**Exercise aim**
Every line from the one containing "text in hint" through the end of the data is to be copied exactly, and nothing outside that range.
START Records for the exercise
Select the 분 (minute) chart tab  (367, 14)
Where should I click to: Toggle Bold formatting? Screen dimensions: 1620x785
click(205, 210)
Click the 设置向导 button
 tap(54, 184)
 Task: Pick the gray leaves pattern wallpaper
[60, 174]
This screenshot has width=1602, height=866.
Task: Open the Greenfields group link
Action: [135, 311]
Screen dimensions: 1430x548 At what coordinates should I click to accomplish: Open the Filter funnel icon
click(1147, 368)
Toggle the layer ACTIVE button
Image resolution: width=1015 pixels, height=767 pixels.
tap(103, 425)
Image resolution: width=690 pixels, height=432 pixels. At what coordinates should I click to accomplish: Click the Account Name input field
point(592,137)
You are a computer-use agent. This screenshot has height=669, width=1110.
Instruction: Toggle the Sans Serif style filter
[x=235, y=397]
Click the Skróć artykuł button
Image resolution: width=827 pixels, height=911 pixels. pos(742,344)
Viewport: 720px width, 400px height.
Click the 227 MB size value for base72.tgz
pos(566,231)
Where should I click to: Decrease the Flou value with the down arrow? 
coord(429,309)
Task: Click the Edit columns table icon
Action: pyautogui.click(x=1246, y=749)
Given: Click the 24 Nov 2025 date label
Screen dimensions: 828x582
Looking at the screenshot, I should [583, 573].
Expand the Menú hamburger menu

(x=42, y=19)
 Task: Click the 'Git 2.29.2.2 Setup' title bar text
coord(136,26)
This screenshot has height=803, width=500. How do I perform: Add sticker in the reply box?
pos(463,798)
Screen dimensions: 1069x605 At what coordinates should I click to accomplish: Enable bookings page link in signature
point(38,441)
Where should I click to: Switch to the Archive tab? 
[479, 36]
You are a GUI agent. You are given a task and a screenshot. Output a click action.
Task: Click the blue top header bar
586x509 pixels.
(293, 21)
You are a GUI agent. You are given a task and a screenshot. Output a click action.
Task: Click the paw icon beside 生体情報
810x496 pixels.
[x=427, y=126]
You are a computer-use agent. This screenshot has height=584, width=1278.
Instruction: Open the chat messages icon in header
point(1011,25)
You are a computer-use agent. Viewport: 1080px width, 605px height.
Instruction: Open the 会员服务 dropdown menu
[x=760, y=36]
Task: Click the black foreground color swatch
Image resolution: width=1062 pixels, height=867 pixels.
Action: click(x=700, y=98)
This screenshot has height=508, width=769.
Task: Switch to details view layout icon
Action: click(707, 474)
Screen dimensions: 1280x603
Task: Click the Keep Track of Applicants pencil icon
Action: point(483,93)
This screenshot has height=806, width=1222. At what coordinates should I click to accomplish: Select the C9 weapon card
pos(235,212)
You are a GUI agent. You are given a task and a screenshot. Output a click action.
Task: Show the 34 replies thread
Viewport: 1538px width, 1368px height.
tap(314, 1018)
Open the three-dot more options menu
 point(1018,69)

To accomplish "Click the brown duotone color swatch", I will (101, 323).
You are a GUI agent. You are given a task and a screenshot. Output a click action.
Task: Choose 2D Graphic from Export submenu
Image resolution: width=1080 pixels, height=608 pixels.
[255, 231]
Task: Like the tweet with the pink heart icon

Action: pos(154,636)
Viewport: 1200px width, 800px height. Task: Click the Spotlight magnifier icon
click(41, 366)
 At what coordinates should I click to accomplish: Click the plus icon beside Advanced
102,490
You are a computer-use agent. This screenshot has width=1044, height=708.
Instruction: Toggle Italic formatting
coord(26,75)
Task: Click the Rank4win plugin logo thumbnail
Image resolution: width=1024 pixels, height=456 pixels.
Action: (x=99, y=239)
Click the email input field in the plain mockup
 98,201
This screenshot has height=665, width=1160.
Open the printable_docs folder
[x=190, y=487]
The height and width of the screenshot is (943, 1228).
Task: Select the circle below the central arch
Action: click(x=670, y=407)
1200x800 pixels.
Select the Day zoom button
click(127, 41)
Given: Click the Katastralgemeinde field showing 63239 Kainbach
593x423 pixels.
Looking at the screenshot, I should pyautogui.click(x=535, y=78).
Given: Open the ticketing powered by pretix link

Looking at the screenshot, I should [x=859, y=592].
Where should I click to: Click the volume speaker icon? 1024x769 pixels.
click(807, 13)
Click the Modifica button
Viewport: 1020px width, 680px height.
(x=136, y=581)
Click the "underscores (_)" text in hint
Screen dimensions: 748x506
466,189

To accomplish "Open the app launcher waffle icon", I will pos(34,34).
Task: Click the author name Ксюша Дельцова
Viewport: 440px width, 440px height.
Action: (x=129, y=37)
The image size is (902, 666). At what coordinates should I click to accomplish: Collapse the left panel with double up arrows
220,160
END Records for the exercise
**Completed task**
Click the "underscores (_)" text in hint
Screen dimensions: 748x506
466,189

To accomplish "Open the app launcher waffle icon", I will pos(34,34).
Task: Click the author name Ксюша Дельцова
Viewport: 440px width, 440px height.
Action: (x=129, y=37)
The image size is (902, 666). At what coordinates should I click to accomplish: Collapse the left panel with double up arrows
220,160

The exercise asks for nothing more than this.